En la carta, firmada por Álvaro Gallo Gómez en nombre del resto de firmantes, que acompañan sus firmas al texto, se recuerda que «estaba lloviendo toda la madrugada prácticamente, desde las 3.30 hasta las 7.30 horas aproximadamente, cuando paró en torno a esas primeras horas, existiendo un porcentaje de lluvia en el portal del Instituto Meteorológico Nacional de un 90% de probabilidad de tormentas; sin embargo se decidió sacar la procesión a la calle».
Gallo considera que «el riesgo a que fueron sometidos imágenes, tronos, estandartes y otros utensilios cofrades fue innecesario y, sobre todo, una decisión irresponsable». Además, añade que «no concibo ver cómo no existía ningún plan de emergencia por parte de la Junta de la Cofradía». Además, recuerda que los pasos «también han sufrido el efecto invernadero de los plásticos que los protegían.

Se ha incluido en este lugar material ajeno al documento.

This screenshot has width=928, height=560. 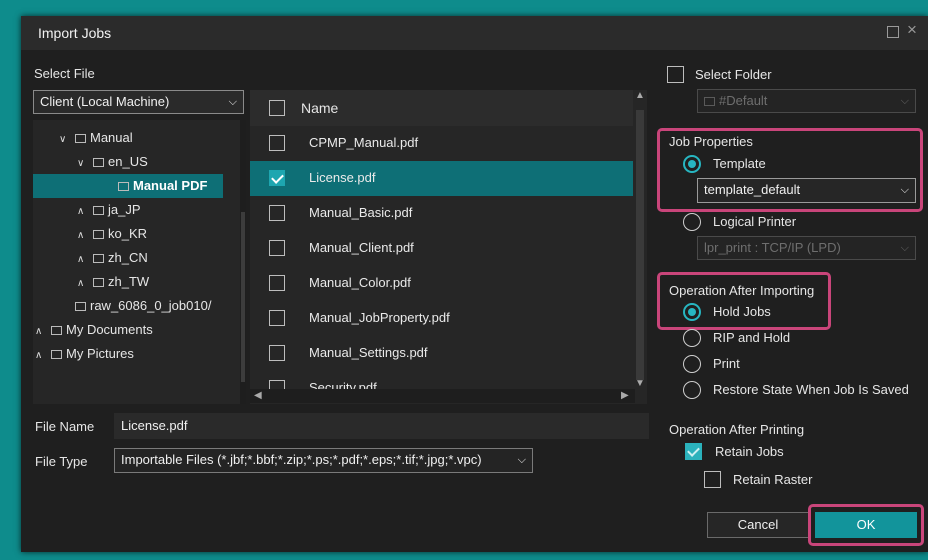 What do you see at coordinates (112, 138) in the screenshot?
I see `tree-item-label: Manual` at bounding box center [112, 138].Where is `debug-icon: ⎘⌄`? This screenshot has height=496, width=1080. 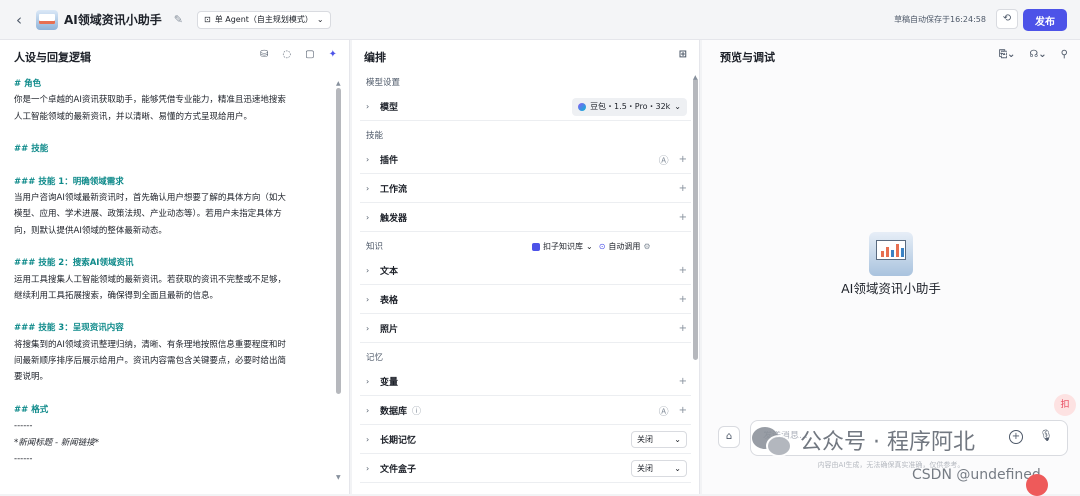 debug-icon: ⎘⌄ is located at coordinates (1007, 54).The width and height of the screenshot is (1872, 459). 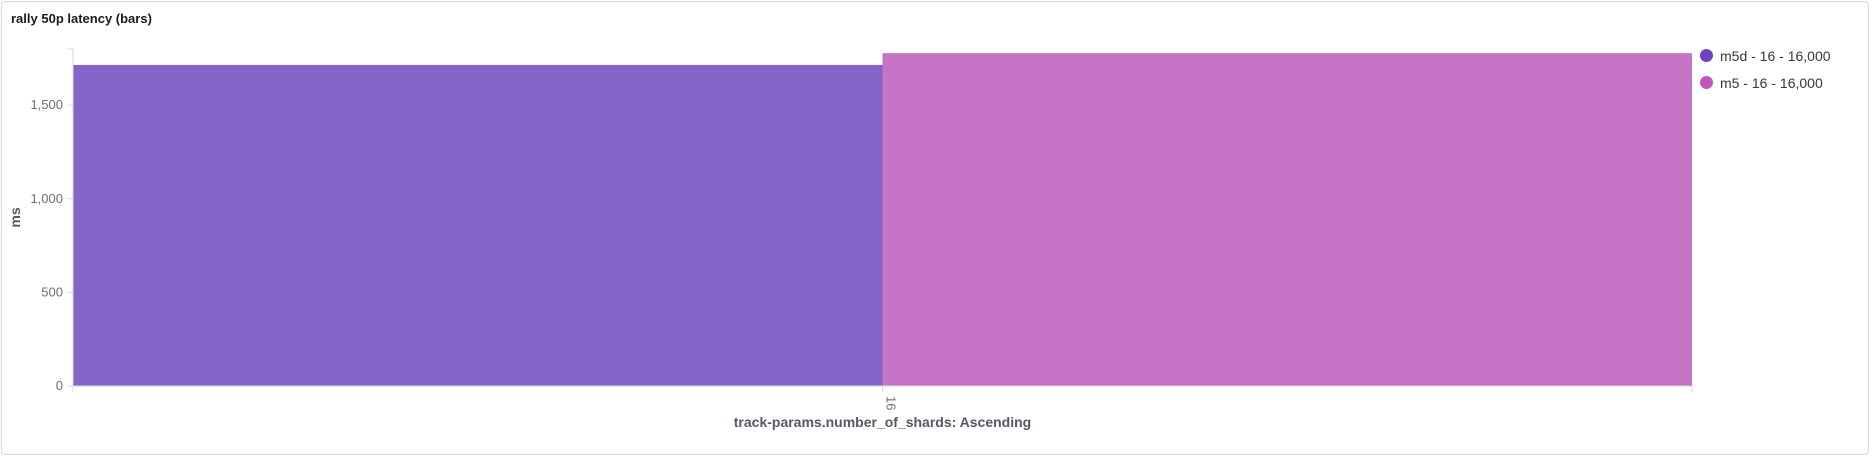 I want to click on legend-item-m5d: m5d - 16 - 16,000, so click(x=1766, y=56).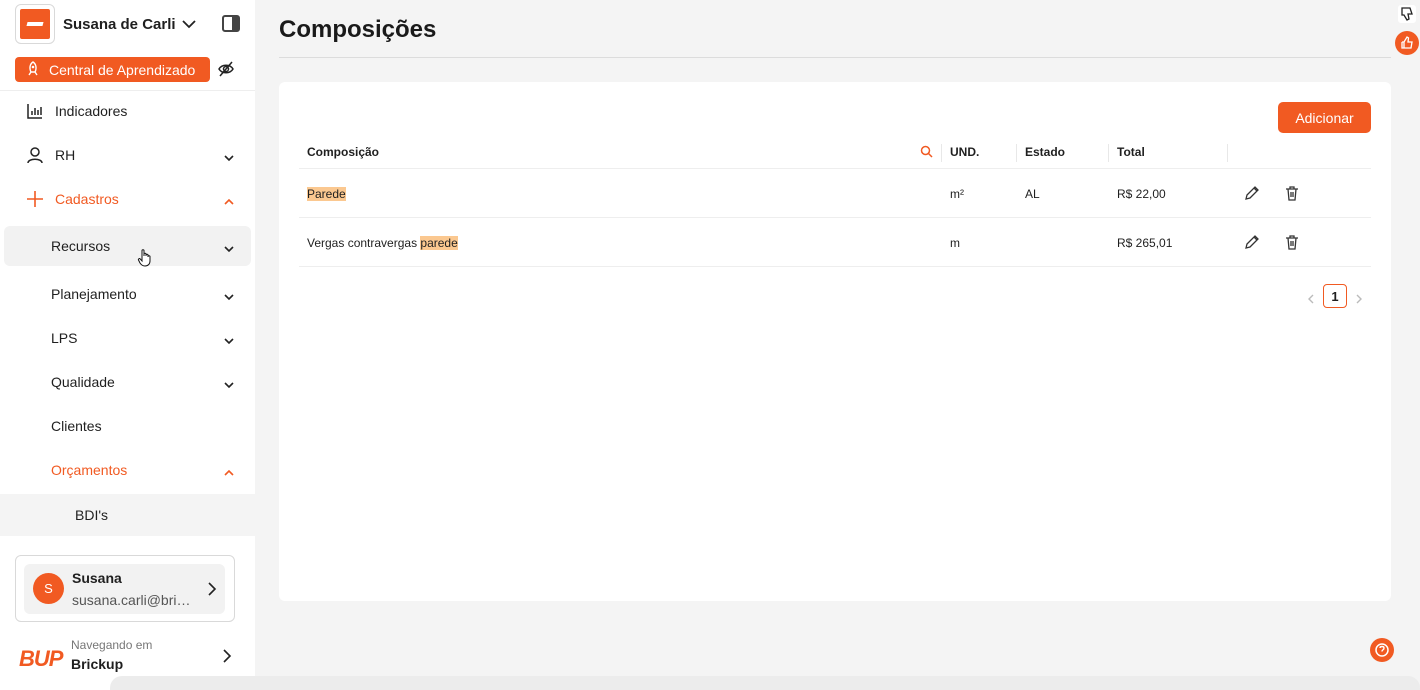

No olviden ustedes que los cambios de temperatura producen dilataciones en [la] madera que, una vez seca, comenzarán los derribos de las policromías y dorados».
Gallo añade que «no se produjo ninguna desgracia importante, salvo alguna rotura de costillas de algún estante, que no es poco, diversos resfriados y el pánico de los niños que participan en la procesión». Así, los firmantes hacen un llamamiento «a las autoridades eclesiásticas y administrativas para evitar que en un futuro se pueda poner en riesgo, no solamente los pasos de Salzillo de la Cofradía de Jesús, sino de cualquier otra».
Desde la Cofradía de Jesús aclararon ayer que existía un plan de emergencias que, además, se puso en marcha con celeridad. Y recordaron que «las tallas no sufrieron».